**SUPPLIED PASSAGE**
★ ★ ★ ★ ★

Born: 23 September 1888, New Zealand
Died: 16 July 1979
Country most active: New Zealand
Also known as: Mary Edith Clarke, Marten Stuart, J. Fiat
This biography has been re-published in full with permission. Licensed by Manatū Taonga Ministry for Culture and Heritage for re-use under the Creative Commons Attribution-NonCommercial 3.0 New Zealand Licence. This biography, written by Lydia Wevers, was first published in the Dictionary of New Zealand Biography in 1998. It was updated in September, 2003.
Mary Edith Clarke was born in Waimate North in the Bay of Islands on 23 September 1888, the daughter of Marsden Clarke, a grazier, and his wife, Frances Emily Stuart. Mary’s great-grandfather, George Clarke, had arrived in the Bay of Islands as one of Samuel Marsden’s lay missionaries in 1824. After the death of Marsden Clarke in 1889, the family went to live in Napier with their maternal grandfather, Edward Stuart, the bishop of Waiapu.
Mary Clarke had an ‘ideal childhood’, she and her sister sketchily supervised by an elderly nurse while their mother earned an income teaching music. Both girls became very good horsewomen. In 1900 Mary was sent as a boarder to Napier Girls’ High School. After two years the Clarke fortunes improved, Frances Clarke gave up music teaching and the family moved to Auckland. Mary attended Auckland Grammar School, where her brother Edward had taken a job as junior master, then went to Auckland University College in 1905 to study English, French and History.
On graduation Mary Clarke took a job teaching at Gisborne High School, but after hearing she had won the John Tinline Scholarship in English she returned to Auckland in 1910 to study for an MA in English and French, eventually graduating with first-class honours. In 1911 she went teaching at Christchurch Technical College and began a lifelong association with her second cousin Marguerita Mulgan and her husband, Alan. After little more than a year in Christchurch she returned to Auckland to look after her brother, whose wife had just died, and began to study sciences, but soon accepted a position teaching English at Thames High School. At the end of the year she went on holiday with her brother to the South Island where she became possibly the first woman to climb the Remarkables.

★ ★ ★ ★ ★

**DATA PROVIDED**
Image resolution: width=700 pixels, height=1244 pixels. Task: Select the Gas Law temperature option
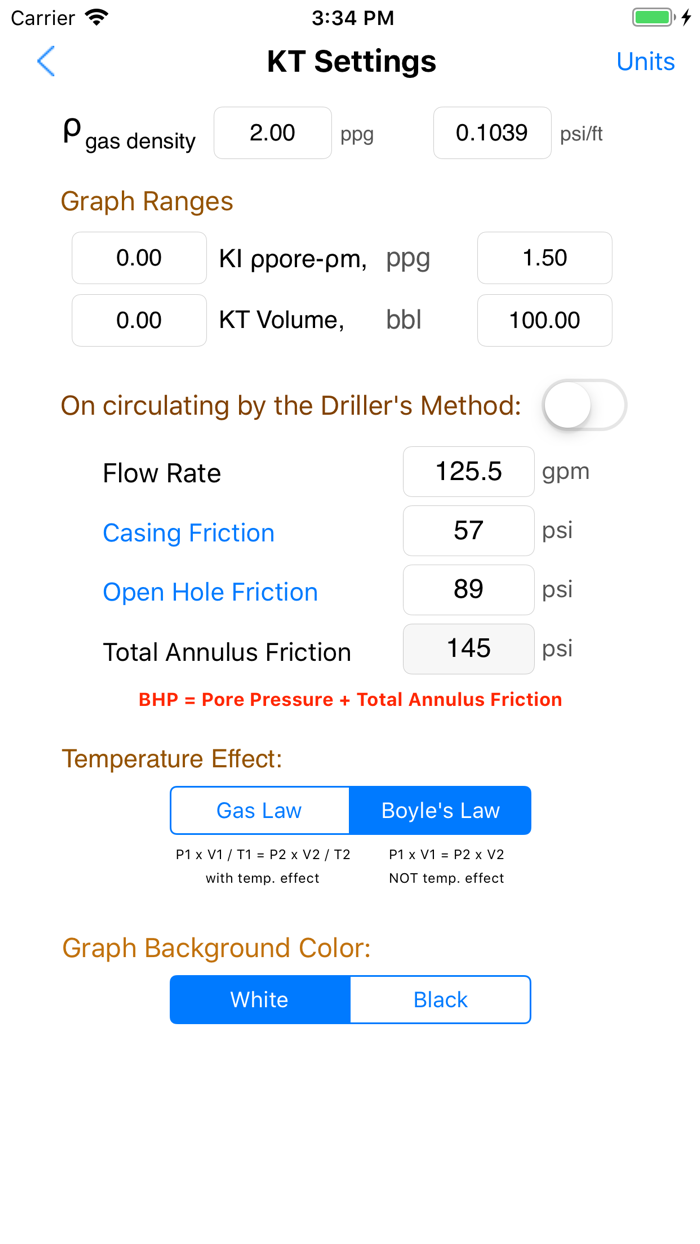(260, 810)
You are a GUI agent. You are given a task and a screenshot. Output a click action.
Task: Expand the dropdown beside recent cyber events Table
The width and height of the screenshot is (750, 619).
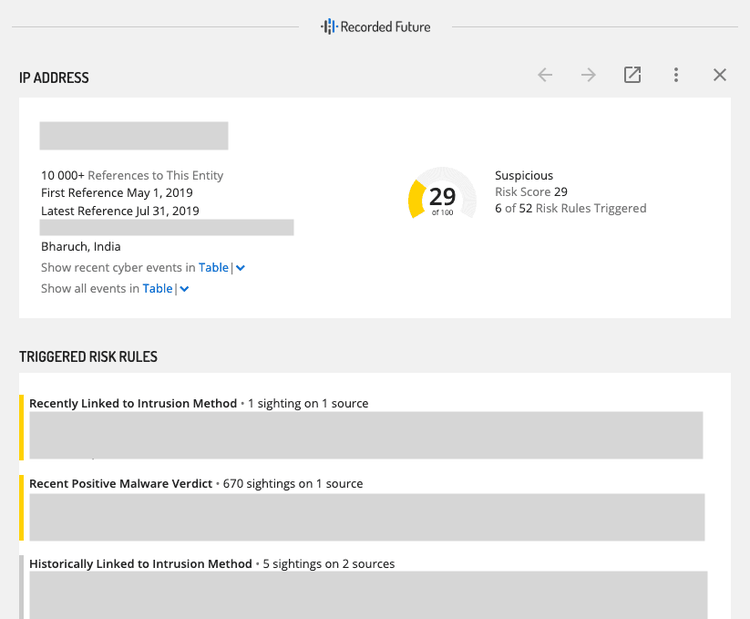point(240,268)
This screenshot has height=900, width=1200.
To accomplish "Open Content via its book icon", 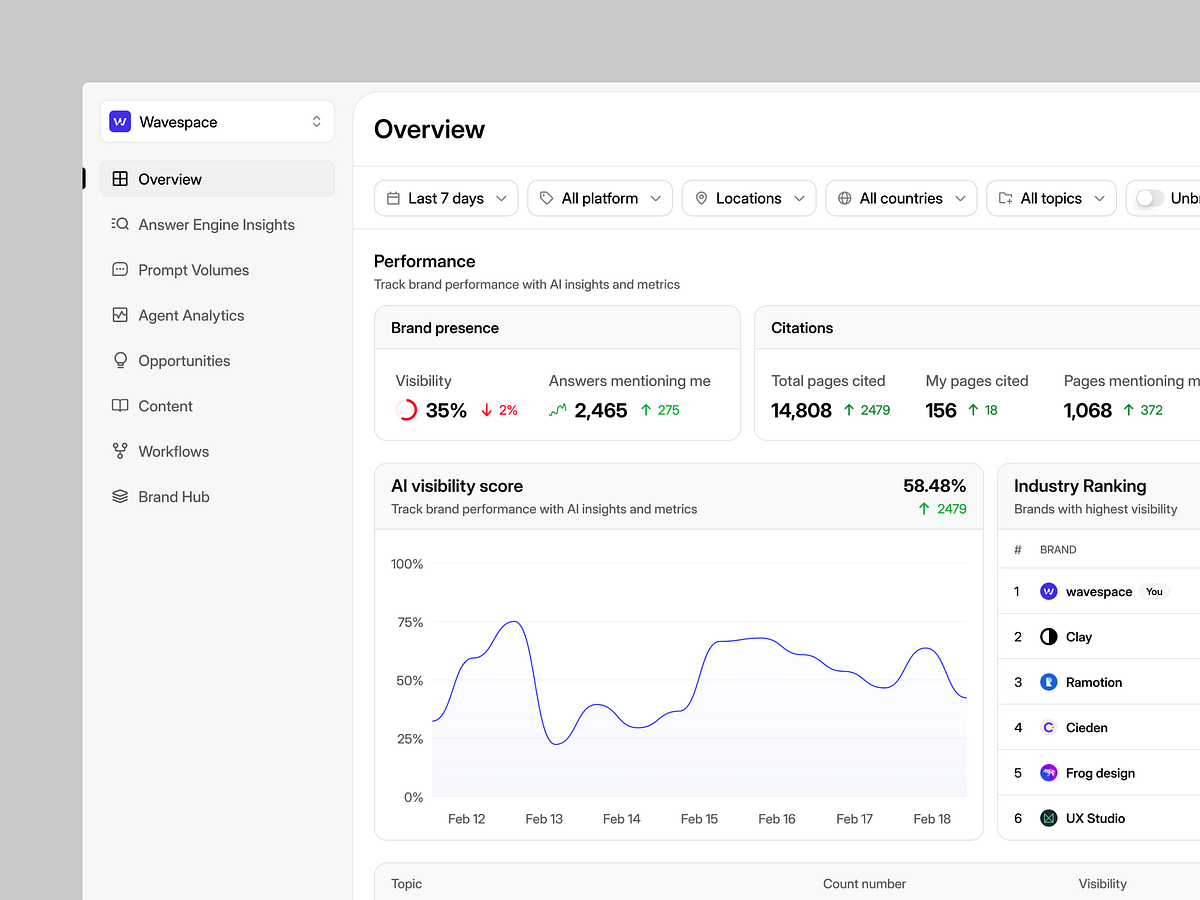I will click(120, 405).
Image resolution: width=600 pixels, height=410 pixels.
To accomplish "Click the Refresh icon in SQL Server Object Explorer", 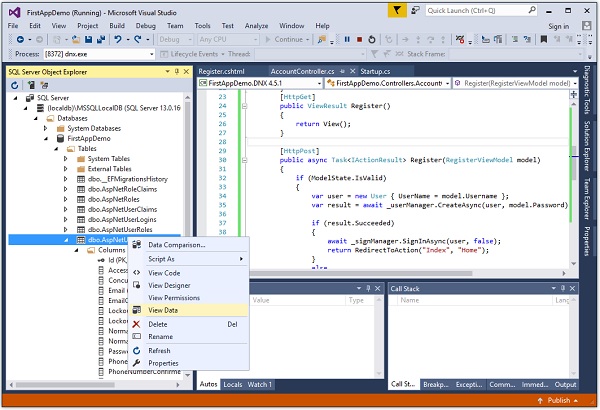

★ ★ ★ ★ ★

**SET OF TASKS**
**1)** Please check each statement against the Mary Clarke biography and answer yes or no, quoting the words that decide it: (a) Mary Clarke was sent to Napier Girls' High School as a boarder in 1900. (b) Her MA studies were in English and History. (c) She took a position teaching English at Thames High School.
**2)** Update the Mary Clarke biography from "Mary Edith Clarke was" up to and including "bishop of Waiapu.", changing "grazier" to "sheep farmer".
Nothing in the records is needed here.

**THE REPLIES**
**1)**
(a) Yes: "In 1900 Mary was sent as a boarder to Napier Girls’ High School."
(b) No: "to study for an MA in English and French"
(c) Yes: "soon accepted a position teaching English at Thames High School"

**2)**
Mary Edith Clarke was born in Waimate North in the Bay of Islands on 23 September 1888, the daughter of Marsden Clarke, a sheep farmer, and his wife, Frances Emily Stuart. Mary’s great-grandfather, George Clarke, had arrived in the Bay of Islands as one of Samuel Marsden’s lay missionaries in 1824. After the death of Marsden Clarke in 1889, the family went to live in Napier with their maternal grandfather, Edward Stuart, the bishop of Waiapu.